Zambra é hoje um homem consciente e preocupado, isto é, largou vícios excessivos e procura estar saudável para acompanhar o crescimento do filho, porém, essa persona levou anos para surgir. Ao revisitar seu relacionamento com o seu pai em Literatura Infantil: Cartas ao Filho, o escritor expõe brigas, dúvidas e visões que influenciaram a ser quem é hoje. É interessante ver o seu pai se transformar em outra pessoa com a chegada do filho, mostrando que mudamos com a chegada de uma nova pessoa.
"(…) Penso em pais de outras gerações, porém é absurdo supor que algo tenha mudado. Conheci homens que exercem a paternidade com lucidez, humor e humildade, mas também já vi amigos queridos, que pareciam ter a cabeça no lugar, afastarem-se de seus filhos para se entregar a uma busca desesperada e caricatural por uma juventude perdida. Também há muitos que enfrentam a pulsão de morte sobrecarregando os filhos com um sem-número de tarefas e regras, com a intenção explícita ou velada de prolongar, à custa deles, seus sonhos interrompidos. (…)"
A obra é dividida em duas partes: na primeira, Alejandro escreve sobre o primeiro ano de Silvestre. Sentimental, o escritor não tem medo de soar piegas ao embalar, cantar e apresentar o mundo para o seu filho. O medo está presente nessas folhas, afinal, não existe um manual para criar filhos. "Ao longo da noite, a cada dois ou três minutos seguro o ar para verificar se você está respirando. É uma superstição tão sensata, a mais sensata de todas: parar de respirar para que um filho respire."

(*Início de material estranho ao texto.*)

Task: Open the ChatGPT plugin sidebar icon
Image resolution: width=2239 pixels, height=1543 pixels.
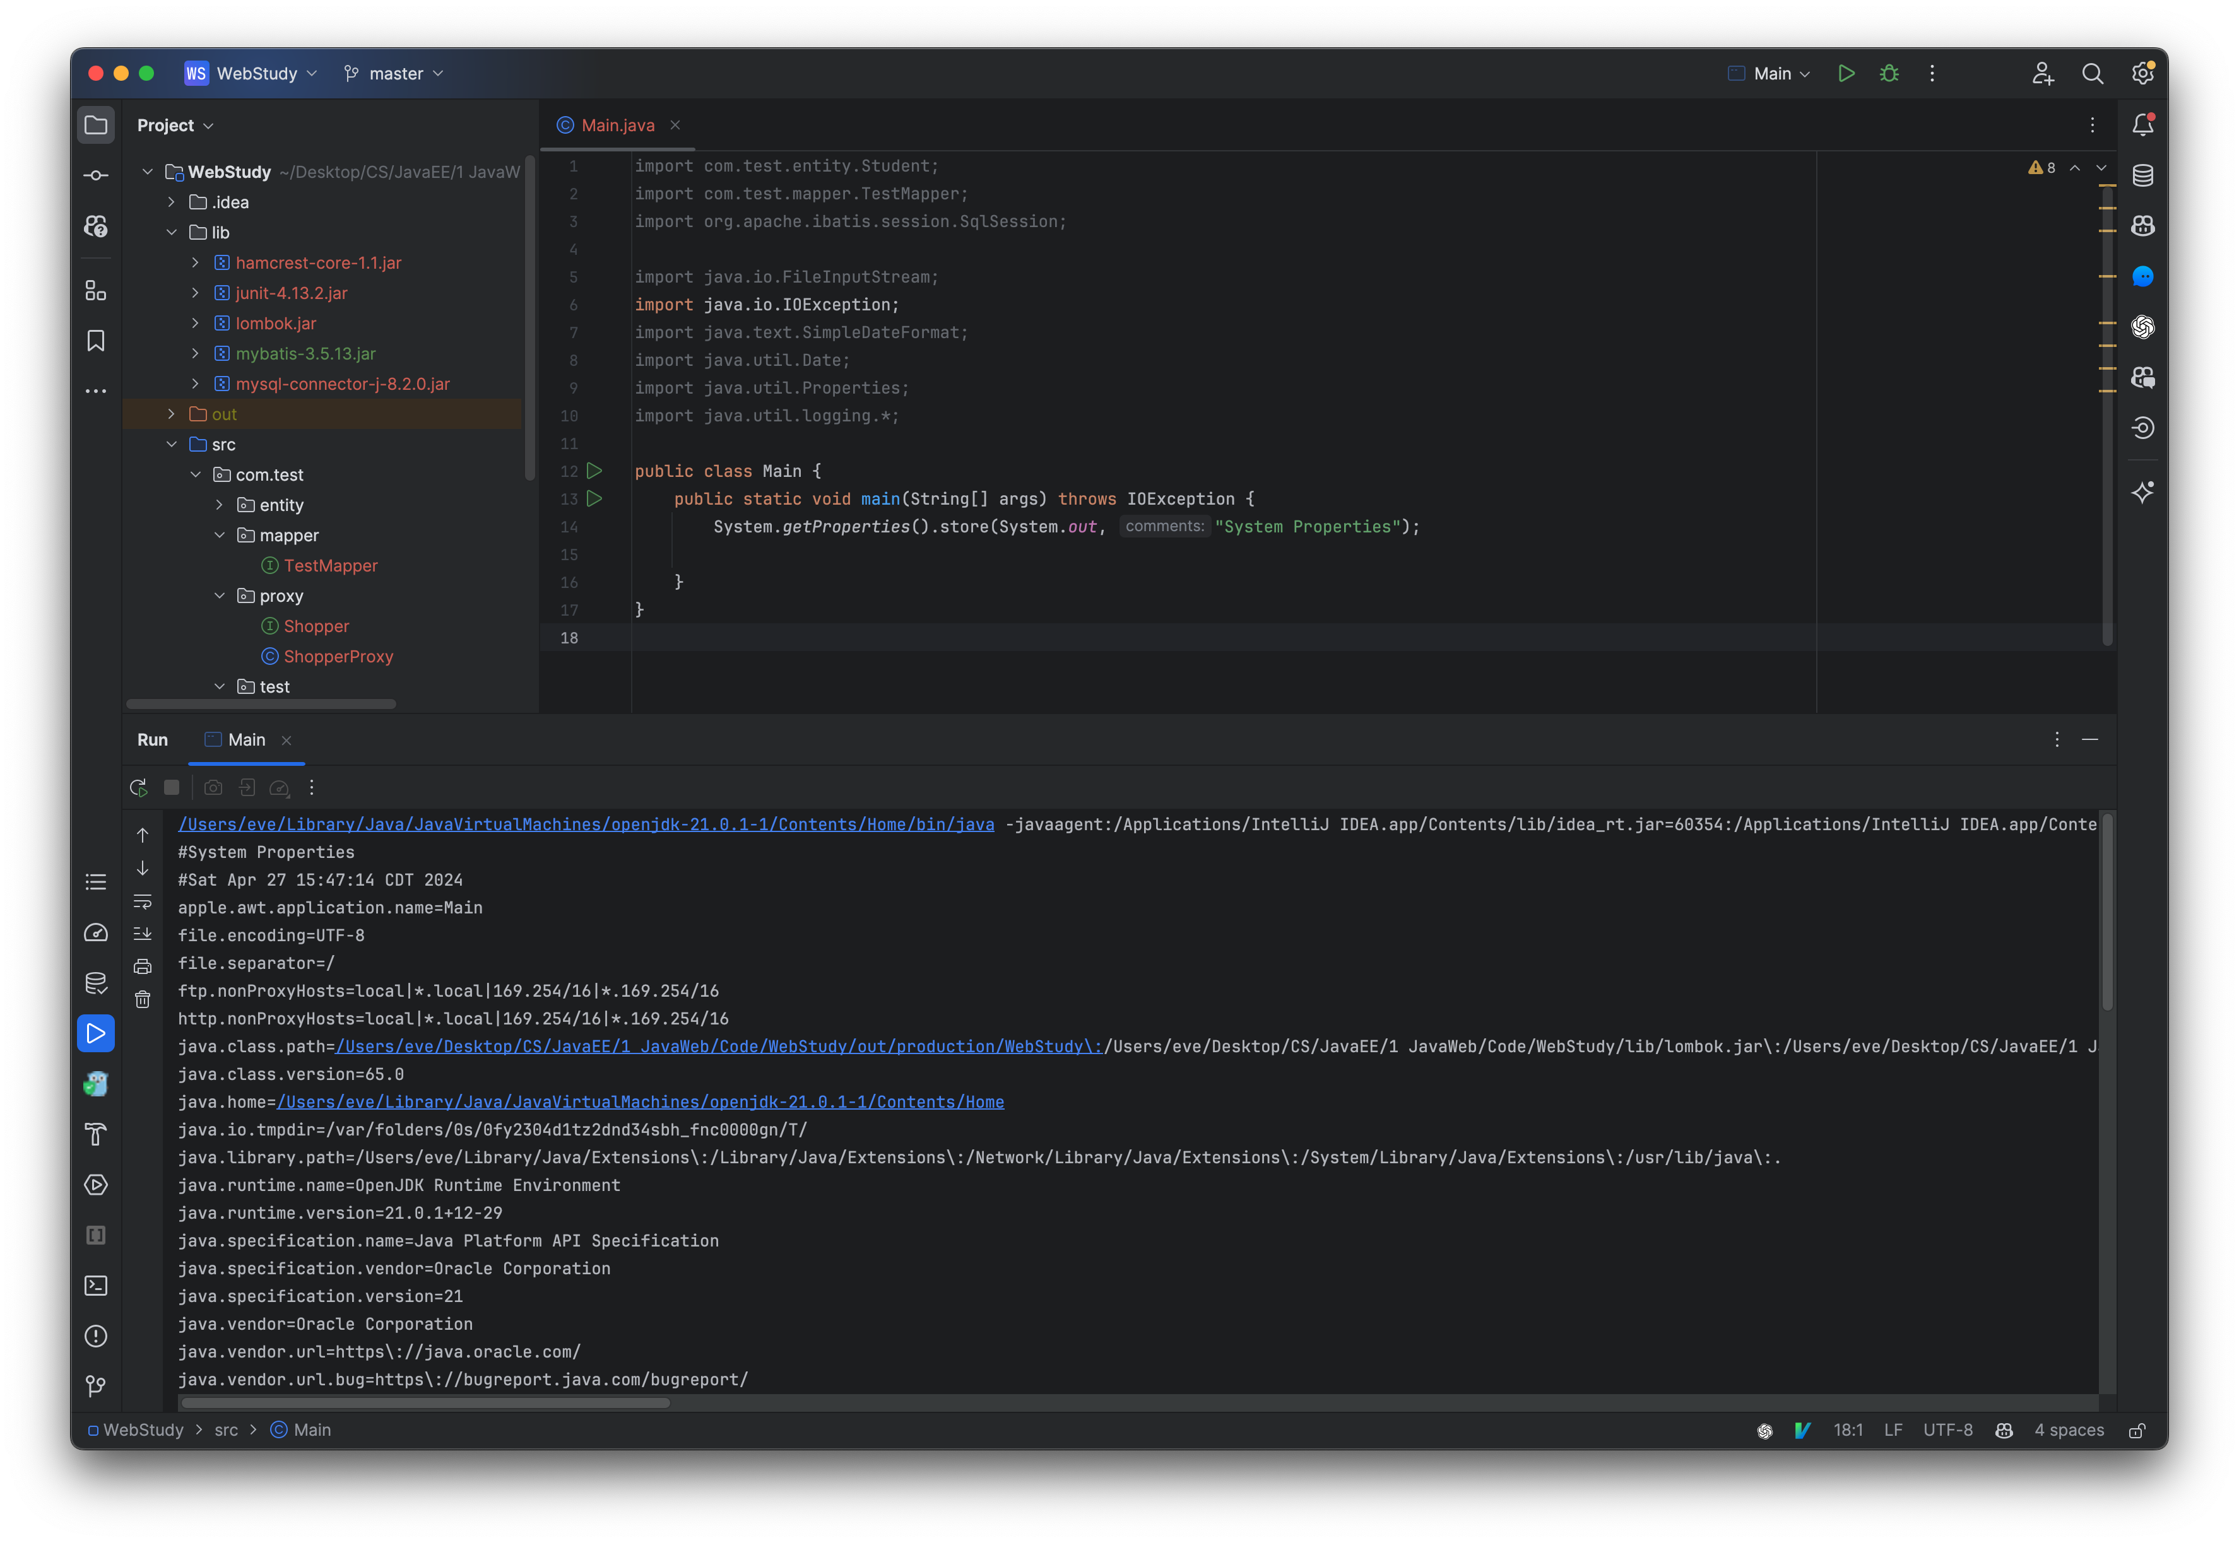Action: [x=2142, y=327]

Já na outra metade de Literatura Infantil: Cartas ao Filho é composta por contos autobiográficos (a única história fictícia é "Menino sem pai"). Dessa maneira, ele conta sua história ao filho que poderá ler a história daqui alguns anos. Assim, juntos, conseguirão montar o quebra-cabeça da vida para seguir o caminho.
"(…) - Eu também vou escrever a sua biografia, espere só. Nela eu vou contar toda a verdade.
- E qual vai ser o título desse livro?
- Formas de perder um filho. (...)"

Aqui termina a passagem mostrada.